Tunis a dû conclure en mai un nouveau plan d'aide auprès du Fonds monétaire international (FMI) de 2,6 milliards d'euros sur quatre ans. Dans ce contexte, «l'appui donné jusqu'à présent à l'économie tunisienne n'a pas été suffisamment fort», a jugé le prochain secrétaire général de l'ONU, Antonio Guterres, dans un message aux participants. «Pour le secteur privé, investir en Tunisie est une décision intelligente», a-t-il enchaîné.
En deux jours, la conférence Tunisia 2020 a rassemblé quelque 4500 représentants de près de 70 pays, selon les autorités tunisiennes. Elle a été marquée par des annonces de soutien accru de la part de pays du Golfe (Qatar, Koweït) et européens, essentiellement. Les principaux bailleurs de fonds, Banque africaine de développement (BAD) et Banque européenne d’investissement (BEI), ont aussi annoncé de nouvelles aides en faveur de l'unique pays rescapé des Printemps arabes.
«Carte des investissements»
Mais au-delà de cette opération de sauvetage, les autorités tunisiennes avaient assigné une autre mission à la conférence : celle de «remettre le pays sur la carte des investissements en Méditerranée».
Le responsable de PcW, un réseau d'entreprises spécialisées dans le conseil, Jean-Philippe Duval, a confirmé qu'un «certain nombre de questions politiques étaient posées par des investisseurs» eux-mêmes ces dernières années. Les crises politiques et sociales à répétition ont durablement refroidi certaines ardeurs. Entre 2011 et 2016, les rumeurs de départs de sociétés étrangères ont été légion.

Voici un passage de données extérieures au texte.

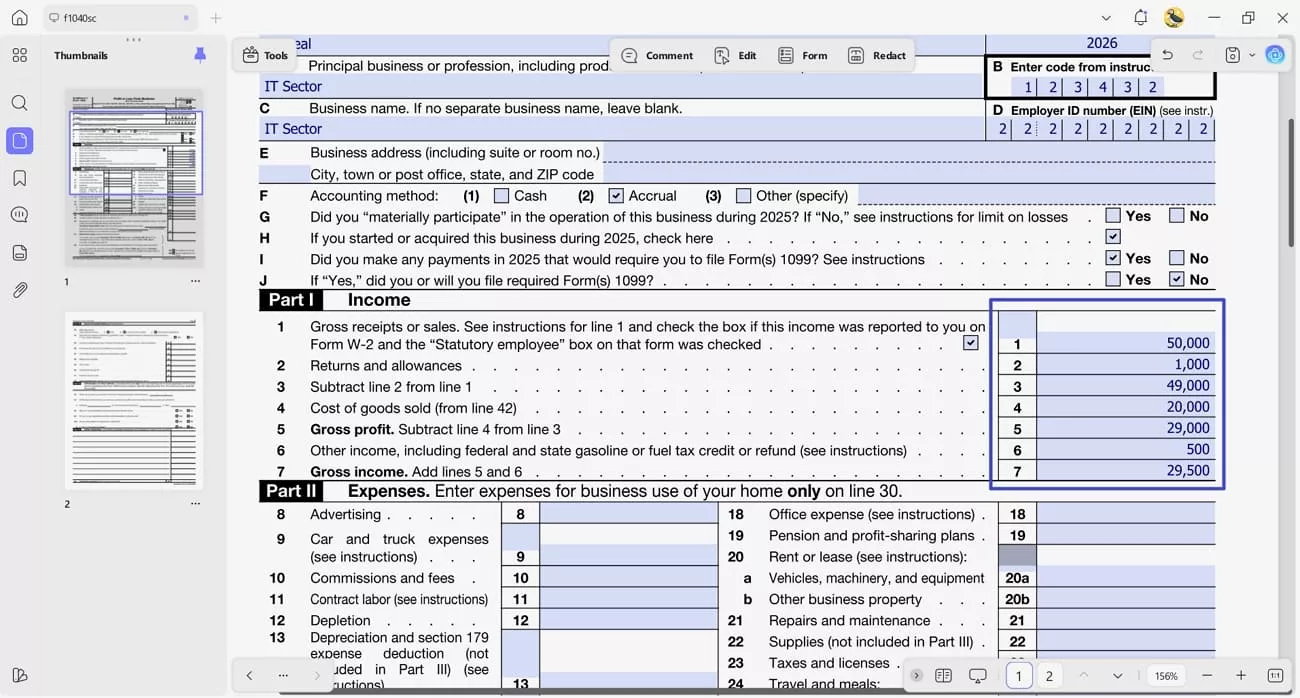
Task: Check the Cash accounting method checkbox
Action: point(501,195)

Président du comité local des «conseillers du commerce extérieur de la France», Alexandre Ratle a noté la persistance de «difficultés». Car l’économie tunisienne reste plombée par le poids de l'informel et le fléau de la corruption. Les conflits sociaux restent par ailleurs nombreux, ce qui peut amener les investisseurs à rester réticents, reconnaît Jean-Philippe Duval.

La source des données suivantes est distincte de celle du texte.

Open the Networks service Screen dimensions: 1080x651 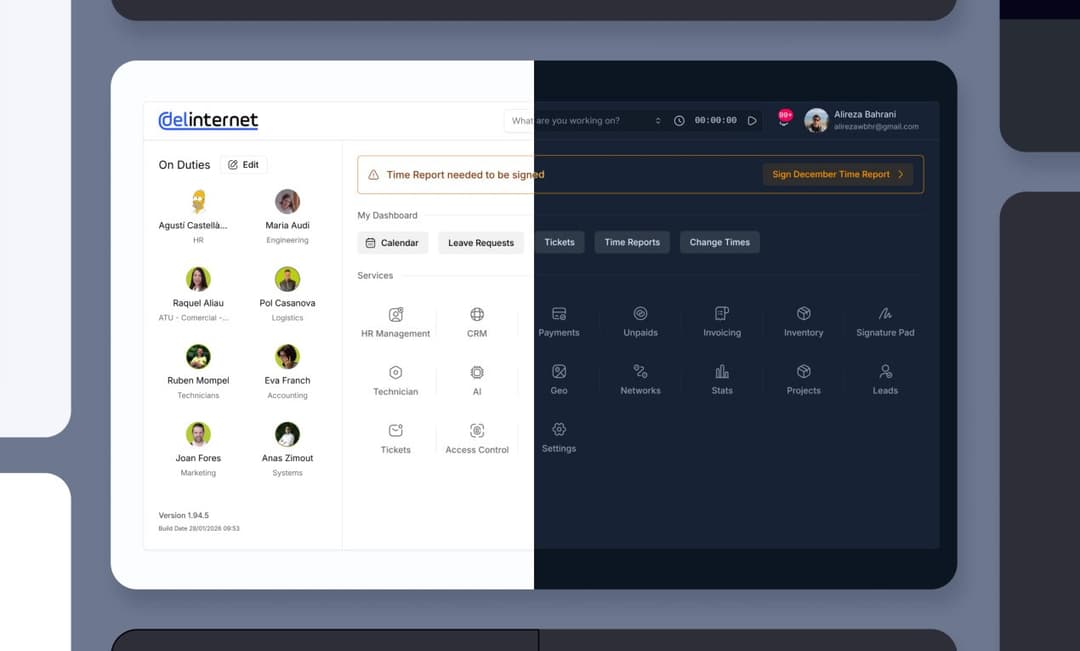click(x=640, y=378)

A l'occasion de la conférence, le gouvernement tunisien a tenu à rappeler que le pays en comptait toujours quelque 3500 sur son sol. Il a dans le même temps plaidé pour l'amélioration du «climat des affaires», brandissant notamment l'existence d'un nouveau code de l'investissement après des années d'attente.
Alexandre Ratle parle de «ressenti plutôt positif». «On a le sentiment d'être au premier jour d'une nouvelle Tunisie. On sent une réelle volonté politique de (...) faire entrer le pays dans le monde économique moderne», a-t-il ajouté.
Autre avantage : les points forts de l’économie tunisienne. Certains participants à la conférence ont ainsi mis l’accent sur la Tunisie comme «pôle de compétitivité» pour les «industries automobile et aéronautique».
Conséquence: «le pays doit avoir une communication beaucoup plus forte auprès de l'extérieur, pour casser un certain nombre de mythes», a fait valoir Jean-Philippe Duval.
Dirigeante du groupe tunisien Onetech, spécialisé dans les câblage automobile et en matière de télécommunications, Lamia Fourati est ainsi venue témoigner que des «success-stories» avaient existé à l'ombre du Printemps arabe. Depuis 2011, «nous sommes passés de 360 millions de dinars à 600 millions de dinars (150 à 250 millions d'euros) de chiffres d'affaires, de 2300 à 4000 employés. Il y a plusieurs belles histoires comme celle-là après la révolution à raconter», a-t-elle clamé. De quoi redonner (un peu) de baume au cœur des Tunisiens…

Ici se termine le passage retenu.